Copterdoc, You are officially warned and on time out. 

No more posts until June 15. You're taking a breather.

You and I can communicate via PM. I am thinking you will either post your real name in your signature line, or you will change your username.

No more posts or you're done on RTF until June 15.

Gotta go coach a baseball game for kids. 

Chris


----------



## John Robinson (Apr 14, 2009)

Oh-oh Spaghettio! I really don't get the controversy, do it if you like it, don't do it if you don't like it. It sure doesn't hurt anybody even if you believe it's worthless.


----------



## Tank137 (Dec 30, 2014)

Would not buy a dog on limited registration. 

As as for the BYB. Don't knock them. The last dogs I've purchased both in the last 18months came from well known places from top FT and NFT lines which were well advertised. I also paid over 4k for both. Both dogs were to be vet checked before delivery, even came with fancy paperwork of clean bill of health. Well one came with an obvious umbilical hernia and the other came with a corneal scar which was healed, so an old injury. 

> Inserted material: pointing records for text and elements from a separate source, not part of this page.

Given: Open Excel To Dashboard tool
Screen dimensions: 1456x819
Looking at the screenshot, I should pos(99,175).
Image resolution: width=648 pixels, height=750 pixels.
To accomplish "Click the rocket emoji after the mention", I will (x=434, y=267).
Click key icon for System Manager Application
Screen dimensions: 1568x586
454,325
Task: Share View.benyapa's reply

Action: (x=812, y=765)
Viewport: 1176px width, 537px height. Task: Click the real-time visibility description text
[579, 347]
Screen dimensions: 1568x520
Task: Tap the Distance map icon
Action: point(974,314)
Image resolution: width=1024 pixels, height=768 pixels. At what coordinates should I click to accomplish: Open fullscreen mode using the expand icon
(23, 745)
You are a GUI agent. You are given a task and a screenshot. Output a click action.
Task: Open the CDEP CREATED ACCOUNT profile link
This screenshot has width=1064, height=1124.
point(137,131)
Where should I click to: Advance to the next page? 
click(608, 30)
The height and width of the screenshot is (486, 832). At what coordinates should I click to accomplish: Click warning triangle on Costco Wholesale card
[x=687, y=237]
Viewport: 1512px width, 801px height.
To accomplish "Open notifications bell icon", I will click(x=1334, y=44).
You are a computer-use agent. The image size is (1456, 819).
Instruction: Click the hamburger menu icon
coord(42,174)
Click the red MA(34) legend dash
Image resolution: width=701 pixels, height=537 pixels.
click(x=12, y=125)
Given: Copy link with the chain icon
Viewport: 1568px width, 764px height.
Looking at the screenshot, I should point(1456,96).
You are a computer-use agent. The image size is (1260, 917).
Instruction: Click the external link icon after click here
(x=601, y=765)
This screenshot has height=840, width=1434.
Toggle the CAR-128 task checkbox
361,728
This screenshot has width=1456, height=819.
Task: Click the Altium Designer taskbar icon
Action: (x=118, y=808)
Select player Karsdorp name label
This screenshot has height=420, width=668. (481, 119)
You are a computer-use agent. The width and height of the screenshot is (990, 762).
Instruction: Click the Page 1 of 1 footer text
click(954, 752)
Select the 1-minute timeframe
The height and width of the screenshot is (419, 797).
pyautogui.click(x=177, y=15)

I have had a few litters in my day and was always honest and open about everything. I never proclaimed to be the best. Just tried to improve the bred and give people a healthy friend. All with full registration. 

Just my my two cents.


----------



## John Robinson (Apr 14, 2009)

Tank137 said:


> Would not buy a dog on limited registration.
> 
> As as for the BYB. Don't knock them. The last dogs I've purchased both in the last 18months came from well known places from top FT and NFT lines which were well advertised. I also paid over 4k for both. Both dogs were to be vet checked before delivery, even came with fancy paperwork of clean bill of health. Well one came with an obvious umbilical hernia and the other came with a corneal scar which was healed, so an old injury.
> 
> ...


That's fine, to each their own.


----------



## ErinsEdge (Feb 14, 2003)

> came with an obvious umbilical hernia and the other came with a corneal scar which was healed, so an old injury.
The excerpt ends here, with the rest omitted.